The magazine in question is not TCT but a partwork called “3D Create & Print” – a weekly magazine from publisher Eaglemoss that encourages the reader to follow and build the Vector 3 (what happened to the Vector 1 & 2?) 3D printer over the course of 90 issues - 87 of which are £6.99, issue one is £1.99 and two issues with more expensive electronics are priced at £14.99 a grand total of £640.10.
Partwork magazines are the fourth best-selling magazine sector in the UK, January is their most active month and Eaglemoss are one of the biggest players in the; build a model Titanic; organise your Disney cupcake recipes in a Filofax; collect your Dr Who figurines; game. What is good enough for Eaglemoss is good enough for their largest competitor DeAgostini, who are also set to launch their own Build You Own 3D Printer partwork magazine.

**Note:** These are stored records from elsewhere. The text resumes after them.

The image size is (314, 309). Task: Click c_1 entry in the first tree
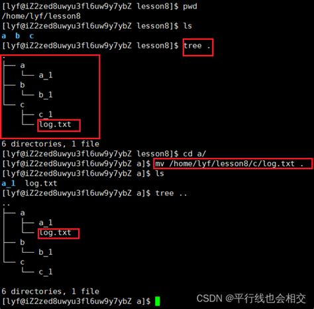coord(46,115)
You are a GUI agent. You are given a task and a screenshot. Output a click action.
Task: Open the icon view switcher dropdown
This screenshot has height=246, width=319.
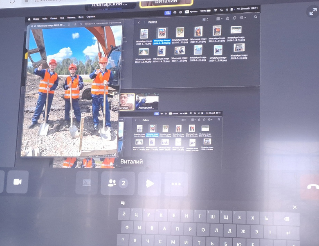coord(205,19)
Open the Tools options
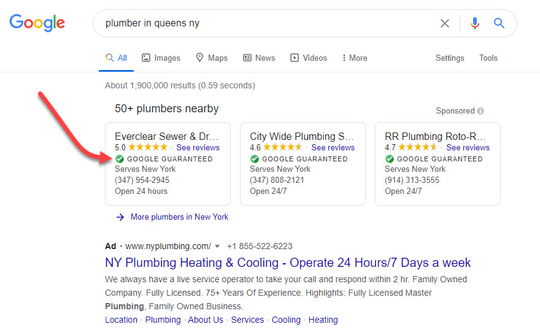The height and width of the screenshot is (335, 540). coord(488,58)
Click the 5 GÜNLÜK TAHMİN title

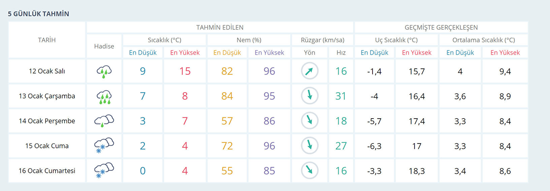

DeAgostini Model Space’s subscription is a shorter timeframe of 12 months’ worth of editions but slightly more expensive at £69.99 a month working out at £839.88. Steep for a printer that can’t match the specs of the Micro 3D printer (available in March), which is some £600 less in total!
The two machines are pretty basic FDM-based printers; single extrusion printing in ABS and PLA only; basic software -the Vector 3 comes with a white-labelled Repetier Host both encourage free downloads of either SketchUp of Autodesk 123D; and the Vector 3 uses free 3D model designs as an incentive – very basic designs of which better versions could be found on Thingiverse.
Free Designs on Vector 3
Top three whistle uses...
Eaglemoss’s key selling point is that the Vector 3 was designed by respected product designer Sebastian Conran. It looks like a very nice machine indeed; it fits in well with the minimalistic Appleesque look-du-jour; is designed with a hood for safety and an element of controlled environment; and as a 3D printing enthusiast with links to Sheffield Uni’s AM department I’m sure, despite not seeing the printer in action, it prints well.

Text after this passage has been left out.